- Born: 1932 Othello, Washington
- Died: 1999 (aged 66–67) Othello, Washington
- Education: attended Washington State University on a football scholarship but only completed his freshman year.
- Occupation: Farmer
- Known for: Founder of Chef Reddy Corp.

= Peter J. Taggares =

American businessman

Peter J. Taggares was one of the wealthiest and most influential farmers in Washington state. At his death, his holdings included the largest irrigated potato farm in Oregon and one of the world's largest vineyards. He was also involved in politics, having contributed to numerous candidates from both major US political parties.

==Life==
Taggares' father, Peter Taggares (Tagaris), emigrated from Greece at the age of 18. He traveled across the United States, eventually settling in Prosser, Washington, where he farmed and raised his family.
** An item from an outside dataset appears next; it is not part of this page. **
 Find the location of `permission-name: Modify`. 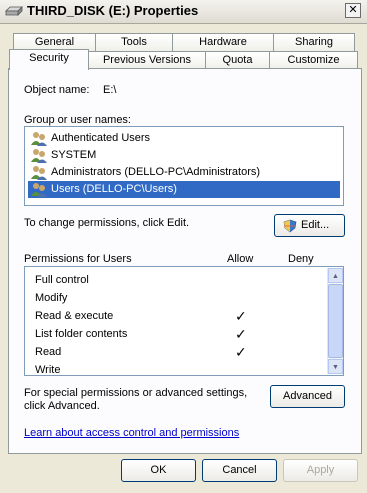

permission-name: Modify is located at coordinates (52, 298).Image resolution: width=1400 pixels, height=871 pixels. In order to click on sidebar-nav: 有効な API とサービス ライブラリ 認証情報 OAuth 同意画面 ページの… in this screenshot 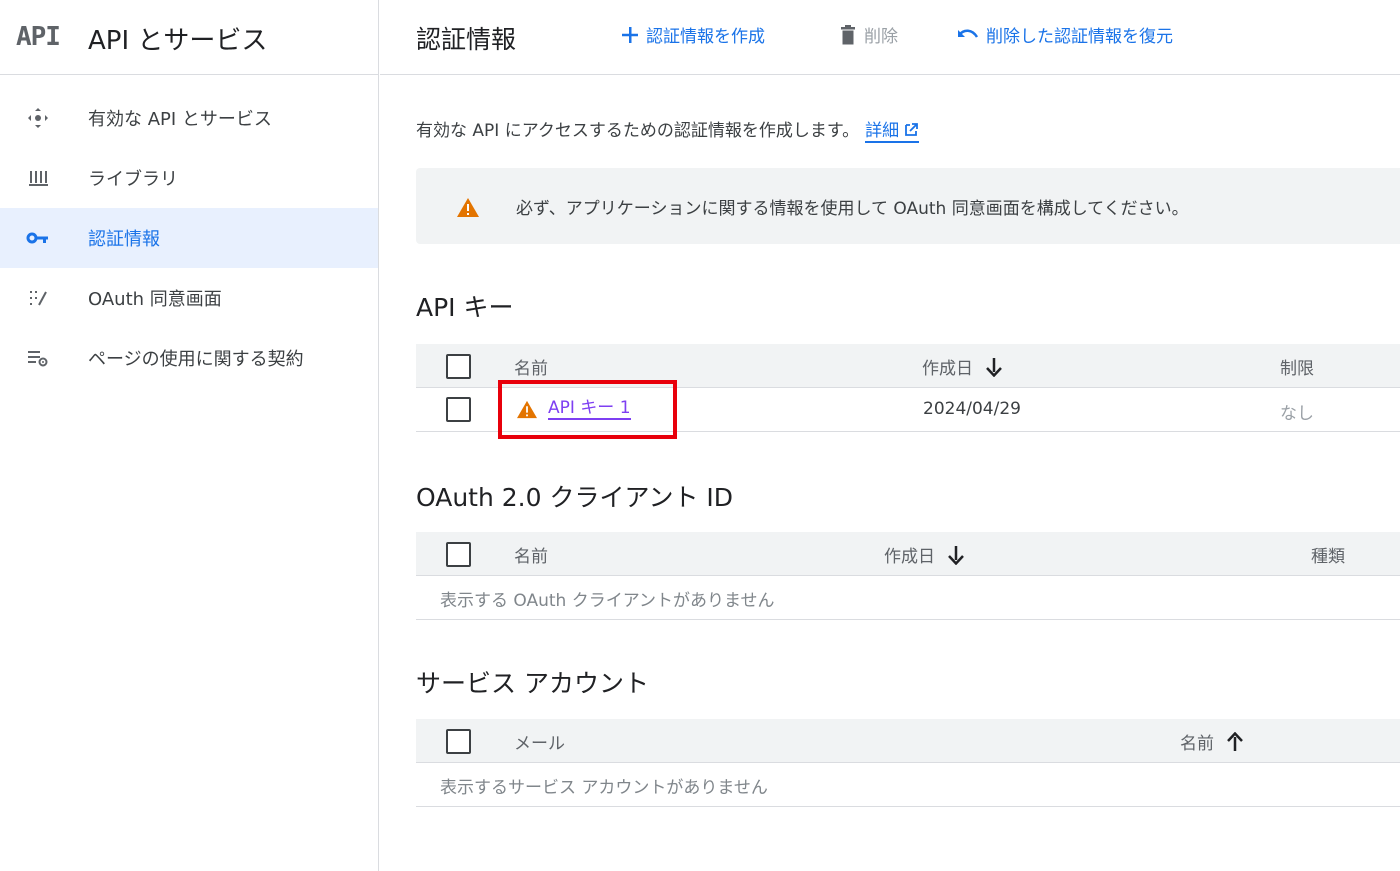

Taggares quit school after the third grade. In 1956, he established a small farm near Othello, Washington. From that beginning he built an agricultural empire in the Pacific Northwest second only to that of JR Simplot. At his death his holdings, estimated to be worth half a billion dollars, included the largest irrigated farm in Oregon and one of the world's largest vineyards. Chef Reddy Corp., which he founded in 1964, became one of the nation's largest producers of French fries.

On his farm every piece of equipment was painted white. This extended from his tractors, potato diggers, and potato trucks to his corporate jet, Mercedes, Cadillacs and yacht. On his 3500 acre farm in Othello, Washington, even the telephone poles are white.

==Involvement in politics==
Although Taggares maintained a low profile outside of the agricultural community, he was frequently involved in politics and was frustrated by the government's inability to make decisions. He was a campaign contributor. In 1997 he was fined $52,500 (the largest such fine in Washington State history) for illegally contributing money to political candidates, much of it in the names of his employees.

==Commodities trading==
In the mid-1970s, Taggares and his competitor, J. R. Simplot, were involved in the largest default in the history of American commodities futures trading. The incident, which led to a fine and temporary suspension from futures trading, nearly destroyed the New York Mercantile Exchange.